Another guidance from the American Society of Hematology (ASH) recommended prophylactic LMWH doses for all hospitalized COVID-19 patients. This is “despite abnormal coagulation tests in the absence of active bleeding, and held only if platelet counts are less than 25 x 109/L, or fibrinogen less than 0.5 g/L,” ASH indicated.

In patients with COVID-19-associated coagulopathy/DIC, the group said it wasn’t necessary to administer therapeutic anticoagulation, unless there was some documentation of venous thromboembolism (VTE) or atrial fibrillation. For patients already on such therapy for VTE or atrial fibrillation, “therapeutic doses of anticoagulant therapy should continue but may need to be held if the platelet count is less than 30-50 x 109/L or if the fibrinogen is less than 1.0 g/L,” the group stated. To balance risk of bleeding and thrombosis, clinicians should assess patients on an individual basis.

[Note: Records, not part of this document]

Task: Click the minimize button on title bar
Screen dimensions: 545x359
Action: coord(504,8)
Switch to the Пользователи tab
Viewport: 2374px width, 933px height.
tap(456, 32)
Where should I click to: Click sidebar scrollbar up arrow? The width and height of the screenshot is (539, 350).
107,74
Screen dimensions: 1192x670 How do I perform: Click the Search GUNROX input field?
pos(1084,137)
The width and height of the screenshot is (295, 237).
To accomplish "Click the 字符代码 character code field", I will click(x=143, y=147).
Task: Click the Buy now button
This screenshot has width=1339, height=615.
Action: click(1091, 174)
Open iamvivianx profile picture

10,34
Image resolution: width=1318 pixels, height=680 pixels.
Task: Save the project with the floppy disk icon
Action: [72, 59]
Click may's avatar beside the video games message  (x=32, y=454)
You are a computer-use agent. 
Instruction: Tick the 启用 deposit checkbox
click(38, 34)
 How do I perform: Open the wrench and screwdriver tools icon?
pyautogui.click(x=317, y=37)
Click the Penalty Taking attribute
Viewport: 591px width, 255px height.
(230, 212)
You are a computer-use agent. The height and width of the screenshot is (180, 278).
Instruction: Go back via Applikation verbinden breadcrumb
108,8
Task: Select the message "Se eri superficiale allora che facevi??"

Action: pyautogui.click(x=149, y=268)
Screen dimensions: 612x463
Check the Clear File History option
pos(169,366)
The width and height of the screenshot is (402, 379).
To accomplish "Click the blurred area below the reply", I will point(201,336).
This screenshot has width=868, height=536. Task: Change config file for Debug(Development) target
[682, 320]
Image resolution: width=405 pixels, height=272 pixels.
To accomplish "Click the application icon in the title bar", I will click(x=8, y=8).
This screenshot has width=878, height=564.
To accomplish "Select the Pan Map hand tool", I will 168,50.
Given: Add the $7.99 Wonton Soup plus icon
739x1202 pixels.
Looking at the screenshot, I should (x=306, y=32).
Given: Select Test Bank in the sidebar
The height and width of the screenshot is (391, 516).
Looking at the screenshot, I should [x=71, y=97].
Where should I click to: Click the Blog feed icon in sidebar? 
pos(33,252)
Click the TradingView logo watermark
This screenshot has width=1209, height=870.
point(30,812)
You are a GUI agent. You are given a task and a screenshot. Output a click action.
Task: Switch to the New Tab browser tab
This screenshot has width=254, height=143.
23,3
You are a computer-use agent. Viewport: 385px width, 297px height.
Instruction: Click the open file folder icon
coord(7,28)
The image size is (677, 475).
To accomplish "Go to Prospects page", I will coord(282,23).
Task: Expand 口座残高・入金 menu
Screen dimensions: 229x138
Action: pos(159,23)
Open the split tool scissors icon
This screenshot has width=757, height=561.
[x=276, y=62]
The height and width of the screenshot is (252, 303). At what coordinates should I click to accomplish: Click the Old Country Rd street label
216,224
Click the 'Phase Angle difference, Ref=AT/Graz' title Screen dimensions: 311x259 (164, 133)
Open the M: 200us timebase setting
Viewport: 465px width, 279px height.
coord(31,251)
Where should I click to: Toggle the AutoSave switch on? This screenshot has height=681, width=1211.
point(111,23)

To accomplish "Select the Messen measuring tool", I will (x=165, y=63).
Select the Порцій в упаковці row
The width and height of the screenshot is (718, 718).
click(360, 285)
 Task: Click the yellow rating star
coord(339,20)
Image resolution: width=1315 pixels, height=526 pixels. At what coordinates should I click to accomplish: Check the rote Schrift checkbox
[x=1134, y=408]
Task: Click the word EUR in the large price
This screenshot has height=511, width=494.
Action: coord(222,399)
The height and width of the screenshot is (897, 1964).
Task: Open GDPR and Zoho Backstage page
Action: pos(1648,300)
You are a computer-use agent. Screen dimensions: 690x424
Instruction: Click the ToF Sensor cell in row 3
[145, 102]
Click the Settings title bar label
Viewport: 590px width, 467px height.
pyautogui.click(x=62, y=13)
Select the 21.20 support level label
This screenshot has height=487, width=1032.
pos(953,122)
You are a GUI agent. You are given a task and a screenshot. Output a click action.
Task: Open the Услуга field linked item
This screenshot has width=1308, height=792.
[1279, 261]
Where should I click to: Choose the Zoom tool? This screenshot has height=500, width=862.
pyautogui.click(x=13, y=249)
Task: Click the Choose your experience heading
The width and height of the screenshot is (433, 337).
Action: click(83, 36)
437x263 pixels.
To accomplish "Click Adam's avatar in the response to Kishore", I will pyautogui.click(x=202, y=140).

Two other documents, one by ISTH, another by a triumvirate of physicians, weighed in on COVID-19 and coagulopathy tests and treatments. In its interim guidance, ISTH recommended four lab tests to help determine prognosis in hospitalized COVID-19 patients: D-dimer, prothrombin time, platelet count and fibrinogen. The other guidance, the Hunt-Retter-McClintock (HRM) document, mostly agreed with ISTH’s recommendations, except for some minor points on patient care. ISTH recommended keeping platelet counts in non-bleeding patients with coagulopathy above 20 x 109/L and fibrinogen above 2.0 g/L.

Comparatively, authors of the HRM document did not think correction was necessary in non-bleeding patients with abnormal coagulation test results, Stephan Moll, MD, professor in the Department of Medicine and Division of Hematology-Oncology at the University of North Carolina at Chapel Hill, wrote in a blog post. In patients experiencing major bleeding, “the ISTH document recommends that fibrinogen is to be kept above 2.0 g/L, whereas the HRM document recommends that it be kept above 1.5 g/dL,” Moll explained.